Executives tell students: "In marketing, it's good to fail."
Five "C-Level" marketing executives from widely divergent industries recently participated in a leadership panel discussion attended by current Rutgers Business School marketing students.
The marketing department hosted lunch during which the chief executives met students and engaged them in one-on-one conversations.
"Rutgers Business School's reputation, and our industry-connected faculty make these invaluable experiences possible for our students," said Department Chair Ashwani Monga. "This is a terrific opportunity for our students to be able to speak directly with CMOs and then hear them discuss challenges, opportunities, differences and similarities across industries."
Professor Monga began the event by welcoming all, and recognizing marketing faculty member and co-director of the Center for Market Advantage Professor Can Uslay, who spearheaded the effort to bring industry leaders to the event.
RBS Dean Lei Lei then gave a brief overview of the school and some of the latest accomplishments. Professor Kristina Durante moderated the discussion and raised questions around the need for diverse methodologies considering rapidly changing digital and mobile platforms.
Chief Marketing Officer Amy Blumkin, Lowenstein Sandler LLP; Super Bowl 2014, presented her law firm as a fairly generic business-to-business. "So how do we stand out, get noticed? Our website is our storefront. Throughout the site we demonstrate thought leadership and we pay great attention to the customer experience."
Chief Digital and Distribution Officer Barry Goldstein, Wyndham Hotel Group, discussed the challenges of presenting 16 different hotel chains as a family of connected brands. "We are moving from national campaigns to more personalized campaigns considering regional interests, such as football in the South East. We even learned to create time of day specific messaging. What a potential customer in the east is looking for in the morning is not the same thing as someone in the west in the afternoon."
Bristol-Myers Squibb's Executive Vice President and Chief Commercial Officer Murdo Gordon spoke about the difficulty of getting doctors to understand breakthroughs in immunology technology. He also said that wearable technology, such as Fitbits, will become a wearable data stream of health information that can be continually uploaded to store an individual's health records.
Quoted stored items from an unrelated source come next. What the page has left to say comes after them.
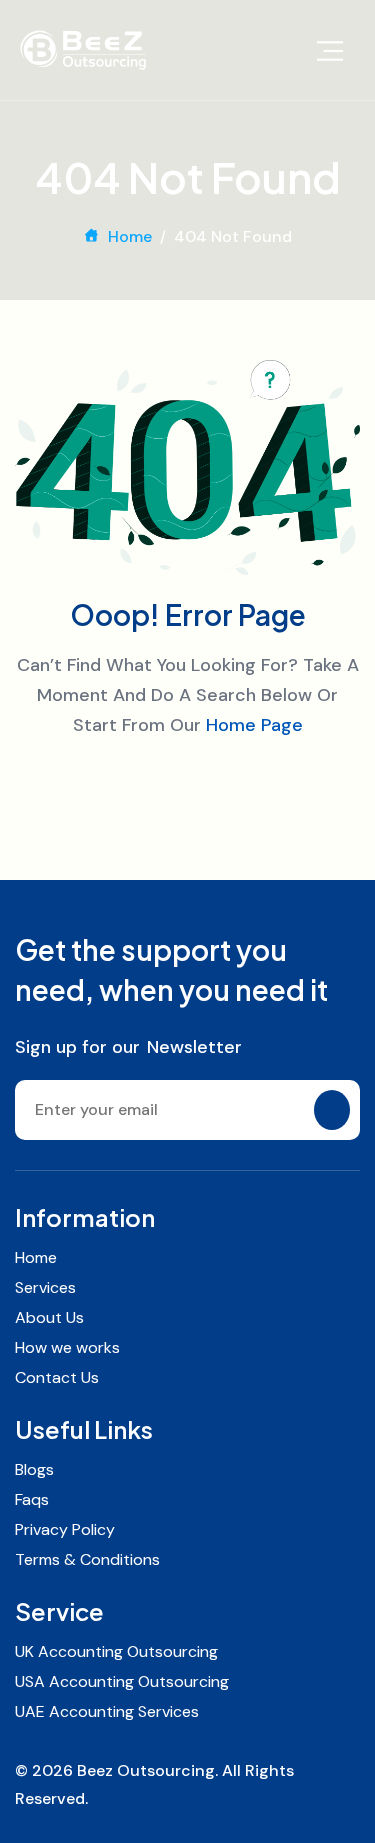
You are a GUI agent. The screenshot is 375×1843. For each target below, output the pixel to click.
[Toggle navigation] (330, 50)
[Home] (83, 50)
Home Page (254, 725)
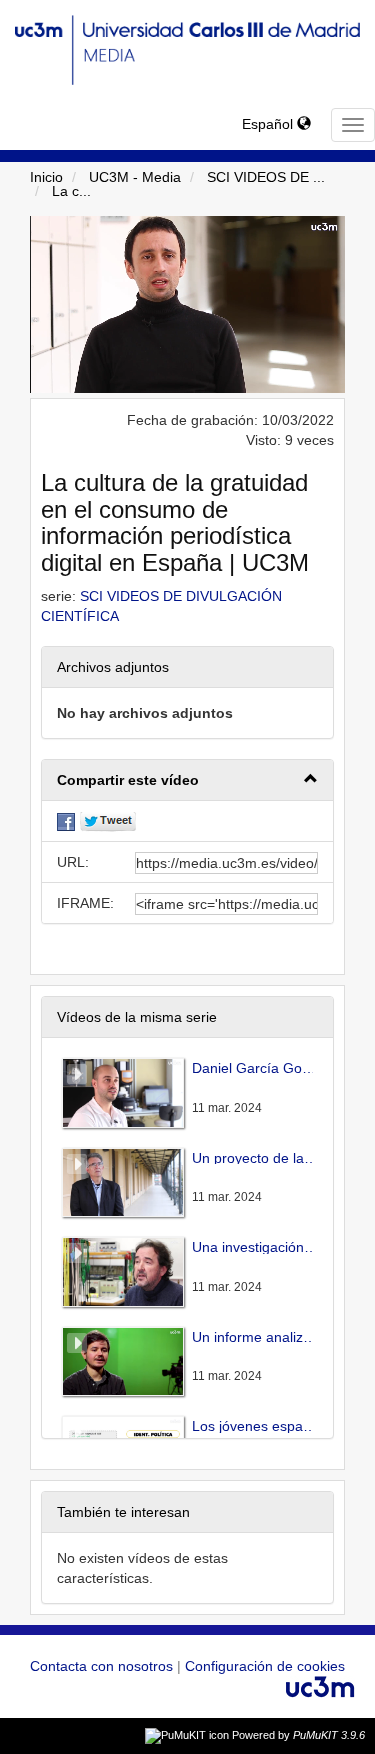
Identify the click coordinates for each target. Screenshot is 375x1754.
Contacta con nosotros (103, 1666)
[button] (187, 780)
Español (269, 124)
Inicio (46, 177)
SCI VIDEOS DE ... (266, 177)
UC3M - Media (135, 177)
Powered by (298, 1735)
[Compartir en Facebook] (66, 821)
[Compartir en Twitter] (108, 821)
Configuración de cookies (265, 1666)
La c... (71, 191)
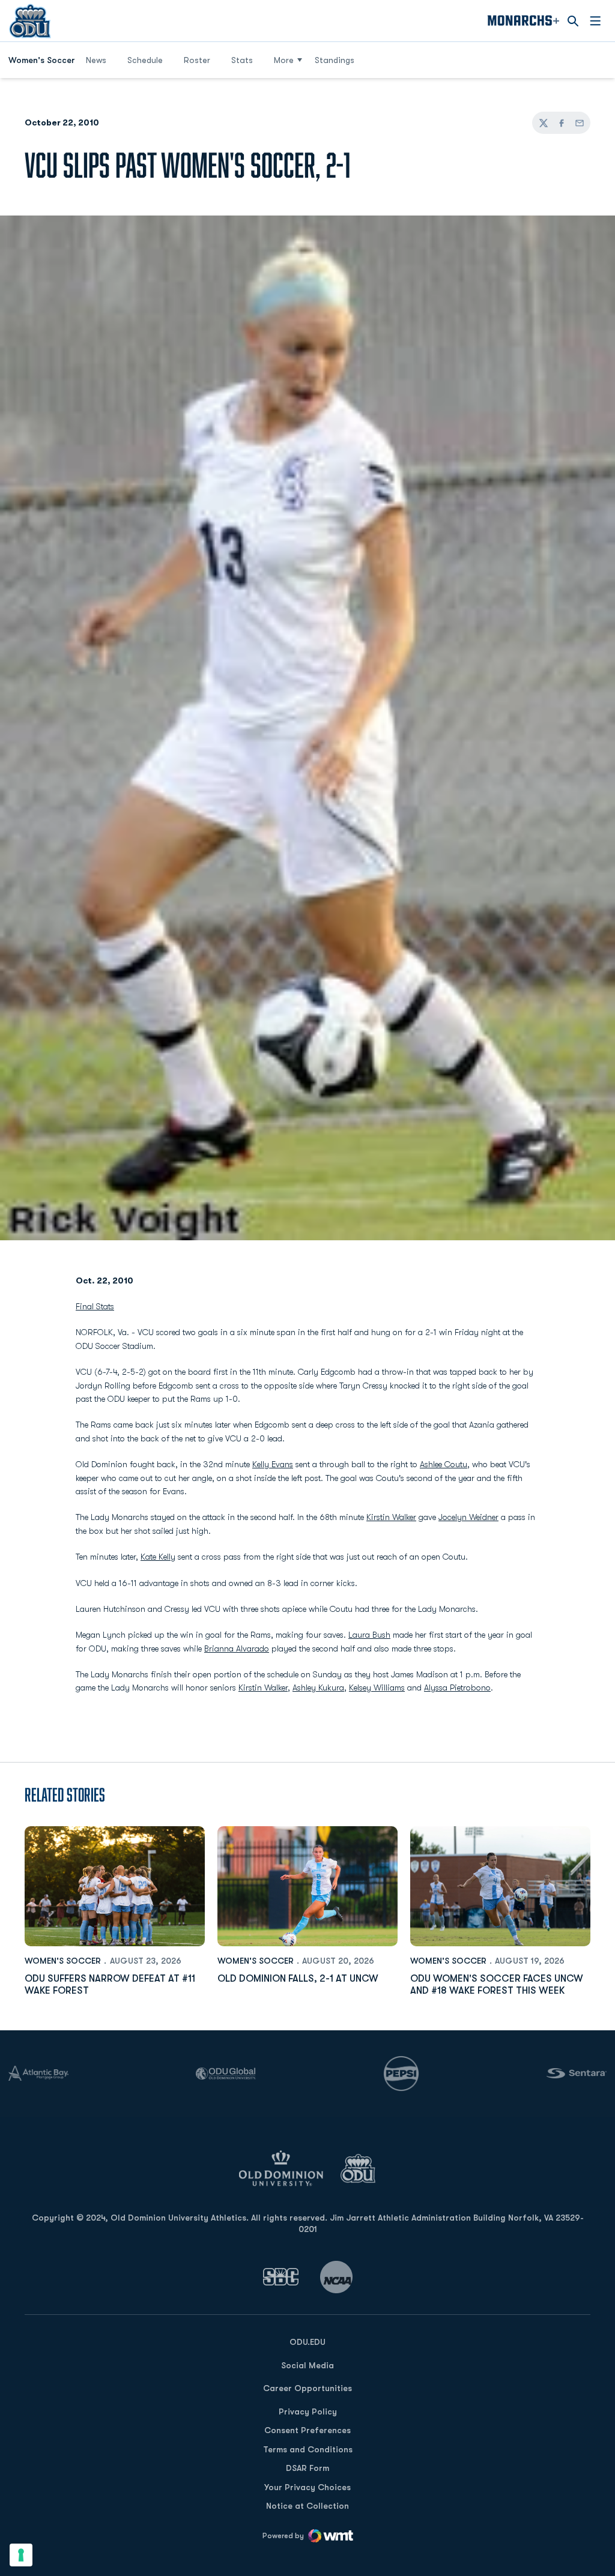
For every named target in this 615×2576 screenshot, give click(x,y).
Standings (334, 60)
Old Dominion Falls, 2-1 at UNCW (297, 1978)
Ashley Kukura (318, 1687)
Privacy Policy (308, 2411)
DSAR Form (307, 2468)
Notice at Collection (307, 2506)
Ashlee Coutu (443, 1464)
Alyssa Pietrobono (457, 1687)
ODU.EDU (307, 2341)
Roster (197, 60)
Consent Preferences (307, 2430)
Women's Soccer (63, 1960)
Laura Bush (369, 1634)
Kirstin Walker (391, 1517)
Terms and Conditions (308, 2449)
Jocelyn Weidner (468, 1517)
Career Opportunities (307, 2388)
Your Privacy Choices (307, 2487)
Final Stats (95, 1306)
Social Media (307, 2365)
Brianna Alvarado (236, 1648)
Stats (242, 60)
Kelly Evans (272, 1464)
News (96, 60)
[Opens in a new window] (281, 2276)
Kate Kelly (158, 1556)
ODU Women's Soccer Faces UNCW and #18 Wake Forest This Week (496, 1984)
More (284, 60)
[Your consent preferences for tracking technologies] (21, 2555)
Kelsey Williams (377, 1687)
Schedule (145, 60)
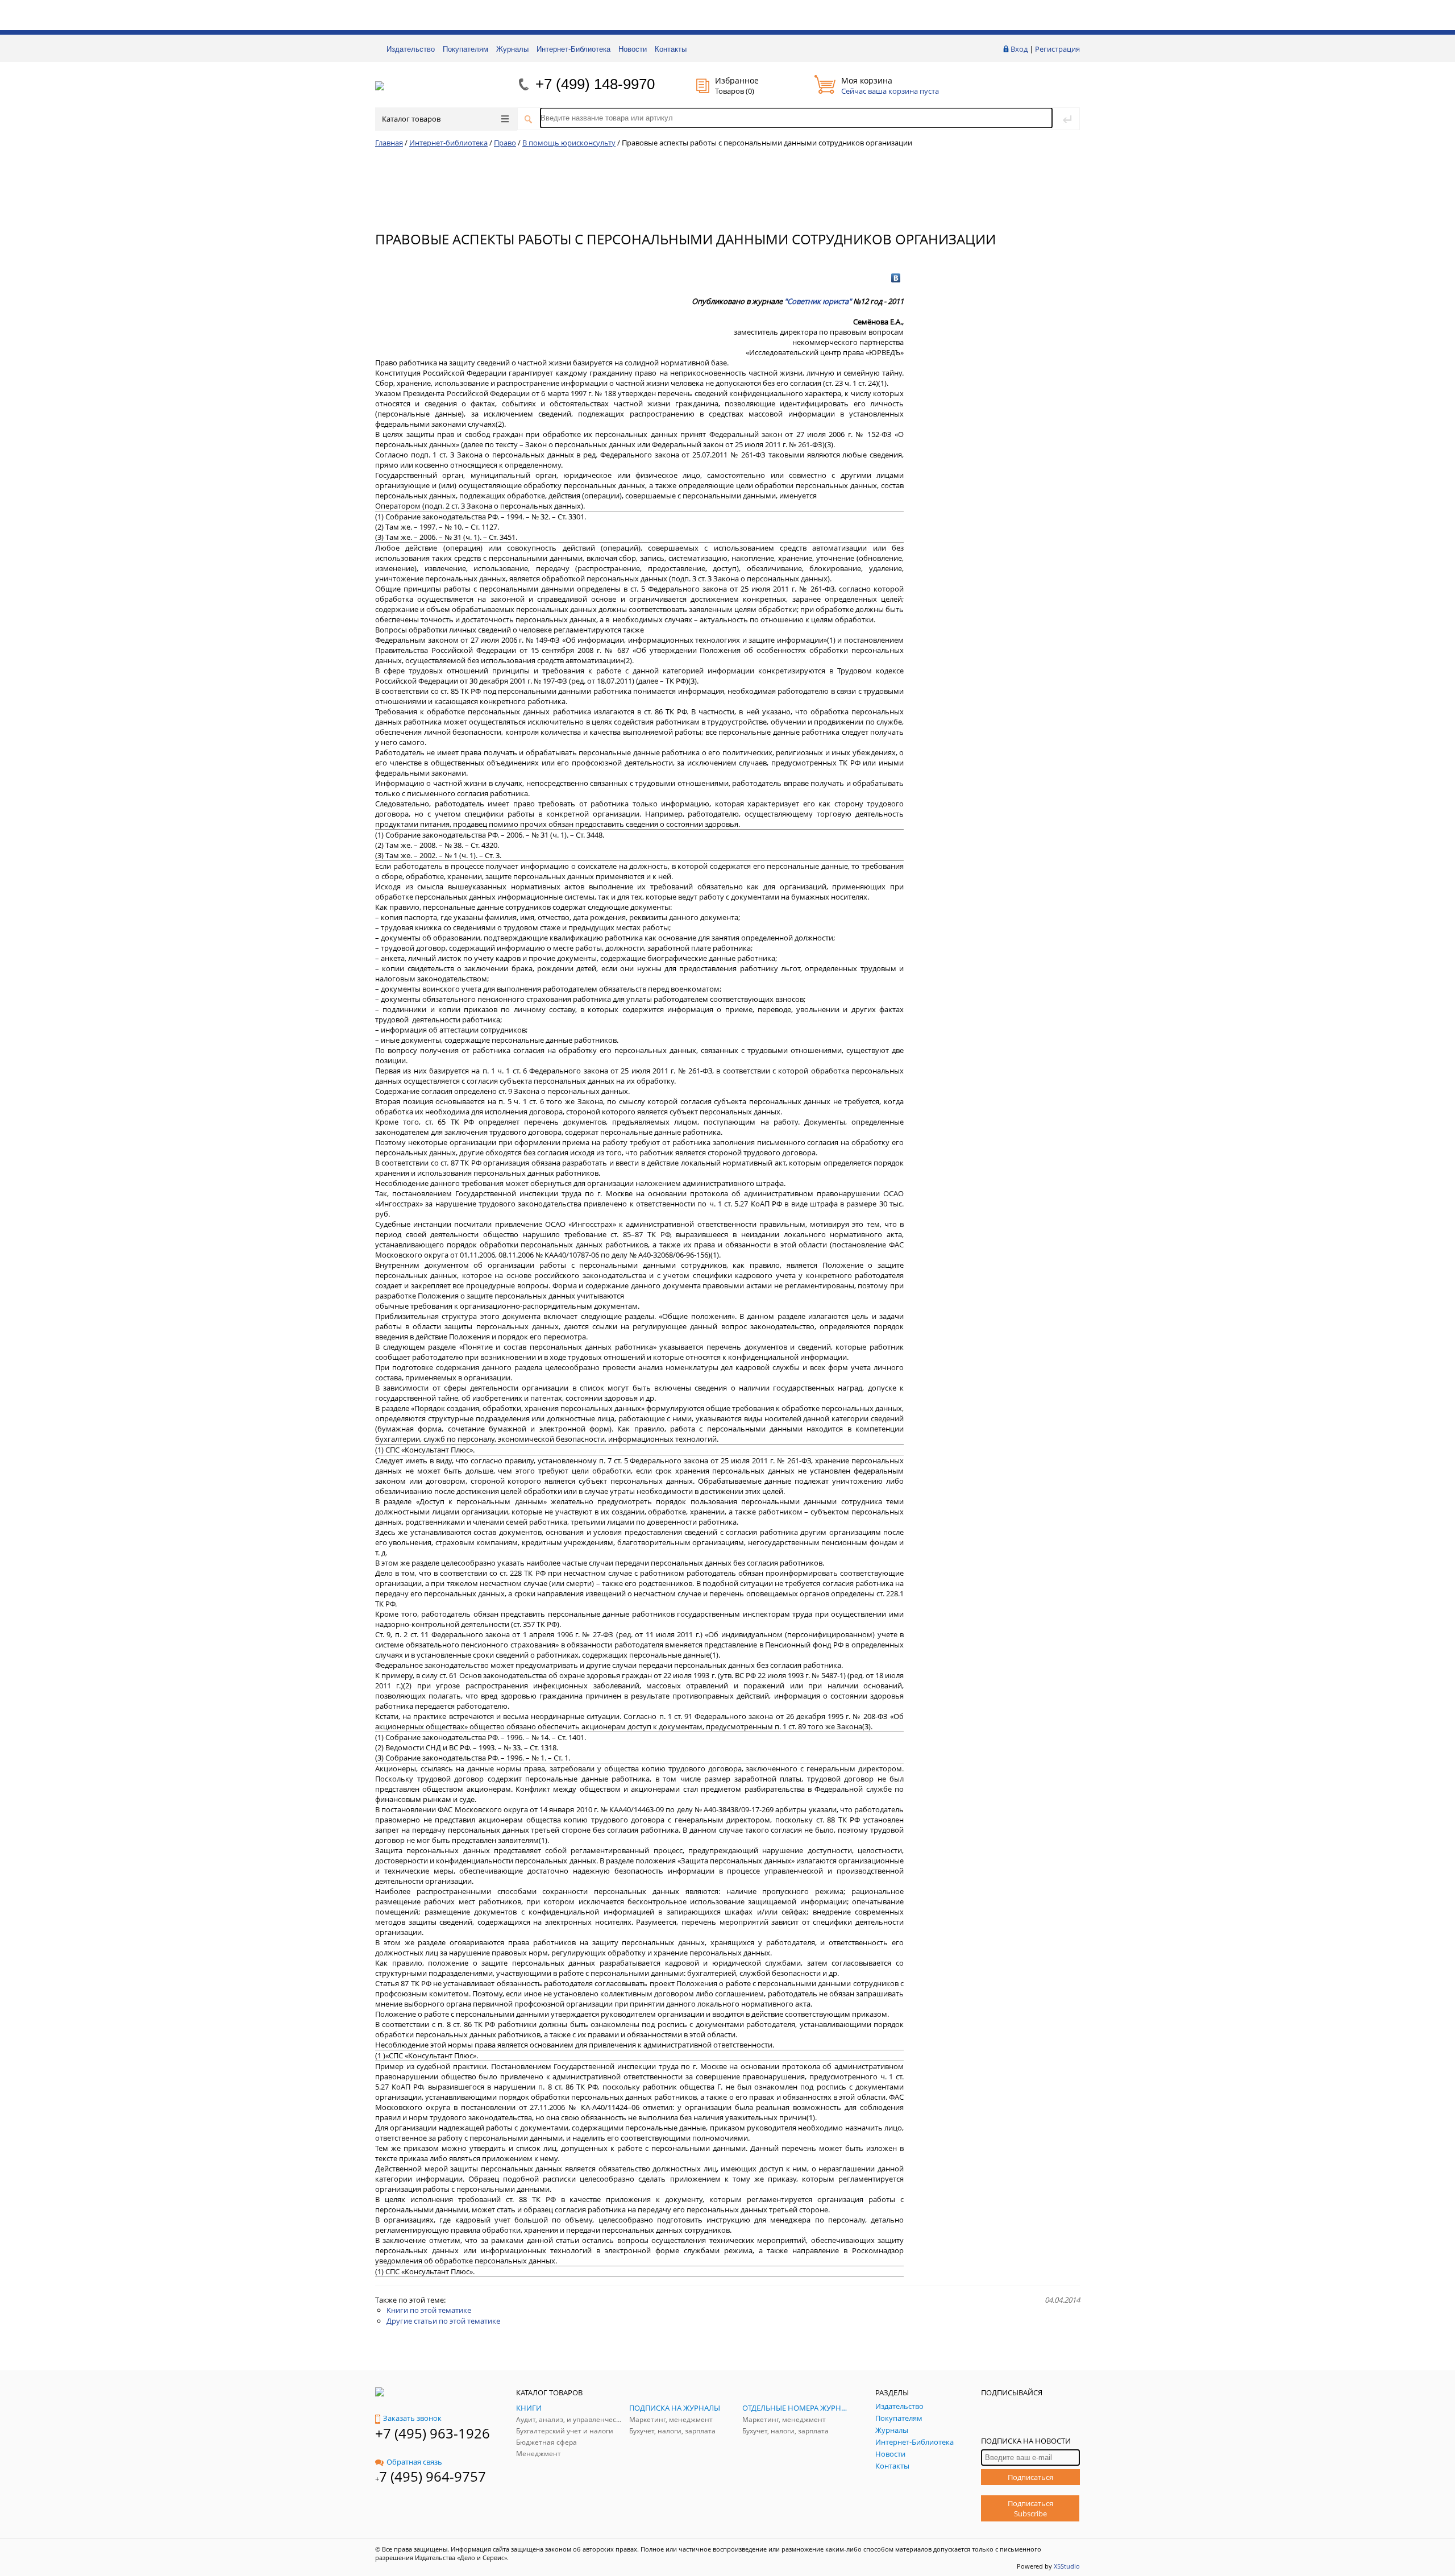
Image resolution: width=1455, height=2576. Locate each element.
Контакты (671, 49)
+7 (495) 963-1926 (432, 2433)
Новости (632, 49)
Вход (1019, 49)
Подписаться (1030, 2477)
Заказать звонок (412, 2418)
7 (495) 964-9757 (432, 2476)
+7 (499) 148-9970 (595, 84)
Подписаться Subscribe (1030, 2508)
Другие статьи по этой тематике (443, 2321)
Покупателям (465, 49)
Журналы (512, 49)
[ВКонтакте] (896, 277)
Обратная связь (414, 2462)
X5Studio (1067, 2566)
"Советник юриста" (817, 301)
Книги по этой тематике (428, 2310)
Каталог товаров (411, 119)
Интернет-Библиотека (573, 49)
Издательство (410, 49)
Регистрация (1057, 49)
Jacqueline Hernandez, chief marketing officer, NBC Universal Telemundo, said that it is crucial to continually ask: What do they want? "We create new marketing plans based on research to update our messaging. From cable channels to broadcast networks to even theme parks, we orchestrate wide-ranging areas in harmony not unlike Wyndham marketing economy, mid-level, and luxury rooms unified under one major brand."
Gail Van Dalen, chief marketing officer of Prudential Life Insurance, presented a 150-year old company with a history of tradition and still evolving. "We build on that history and tradition by growing our brand through serving under-served communities," Van Dalen said.
The consistent message from each speaker, across industries, was to understand the consumer, adapt to quickly changing technologies, and always remember the purpose of your actions. Beyond evaluating what they do, they focus on why they are doing it.
"In marketing, it's good to fail," Goldstein said. "If you are not trying different ideas and failing, you are not learning and improving."